Albracht, Lindsey. “On Choosing.” Recollections from an Uncommon Time: 4C20 Documentarian Tales, edited by Julie Lindquist, Bree Straayer, and Bump Halbritter, NCTE/CCCC Studies in Writing and Rhetoric 2022, ch. 7.

Craig, Collin Lamont, and Staci M. Perryman-Clark. “Troubling the Boundaries Revisited: The More Things Change the More They Still the Same.” WPA: Writing Program Administration, vol. 39, no. 2, 2016, pp. 20–26.

---. “Troubling the Boundaries: (De)Constructing WPA Identities at the Intersections of Race and Gender.” WPA: Writing Program Administration, vol. 34, no. 2, 2011, pp. 37–58.

Duckworth, Angela. Grit: The Power of Passion and Perseverance. Collins, 2016.

Kundu, Anindya. The Power of Student Agency: Looking Beyond Grit to Close the Opportunity Gap. Teachers College P, 2020.

Lindquist, Julie, Bree Straayer, and Bump Halbritter, editors. Recollections from an Uncommon Time: 4C20 Documentarian Tales. NCTE/SWR Series, 2022.

---. “Introduction.” Recollections from an Uncommon Time: 4C20 Documentarian Tales, edited by Julie Lindquist, Bree Straayer, and Bump Halbritter, NCTE/CCCC Studies in Writing and Rhetoric, 2022.

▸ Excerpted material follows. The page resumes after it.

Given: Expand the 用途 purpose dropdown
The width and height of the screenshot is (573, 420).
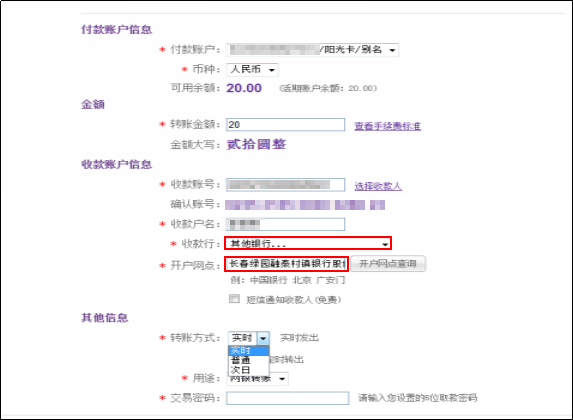Looking at the screenshot, I should 258,379.
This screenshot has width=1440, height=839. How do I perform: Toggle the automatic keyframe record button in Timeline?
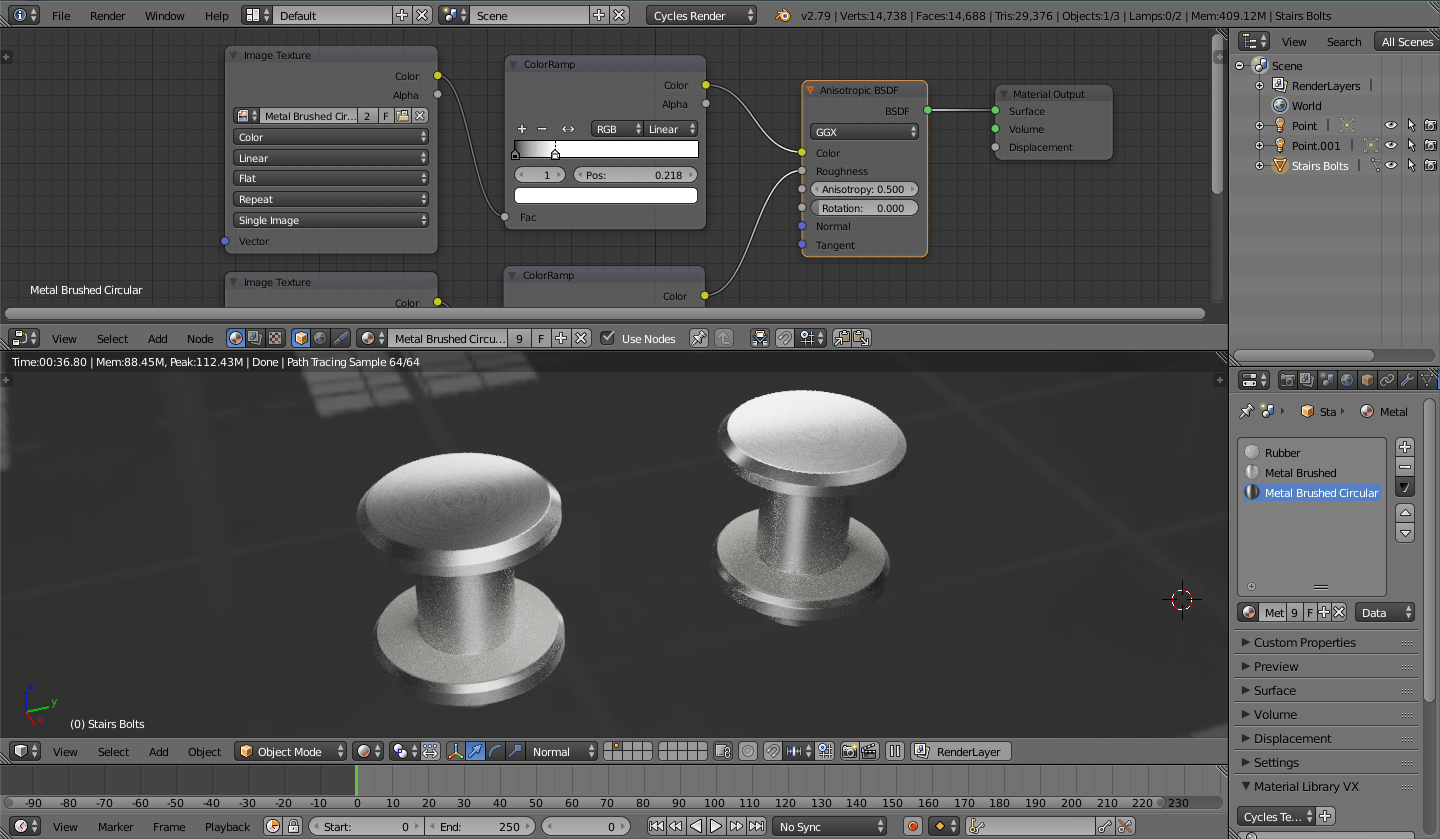[912, 826]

Panton, Rachel. “‘You Good, Fam’?”: Mindful Journaling, Africana Leadership, and Dialogic Compassionate Rhetorical Response Pedagogy during a Pandemic.” Recollections from an Uncommon Time: 4C20 Documentarian Tales, edited by Julie Lindquist, Bree Straayer, and Bump Halbritter, NCTE/CCCC Studies in Writing and Rhetoric 2022, ch. 21

Perryman-Clark, Staci M., and Collin Lamont Craig, editors. Black Perspectives in Writing Program Administration: From the Margins to the Center. National Council of Teachers of English, 2019.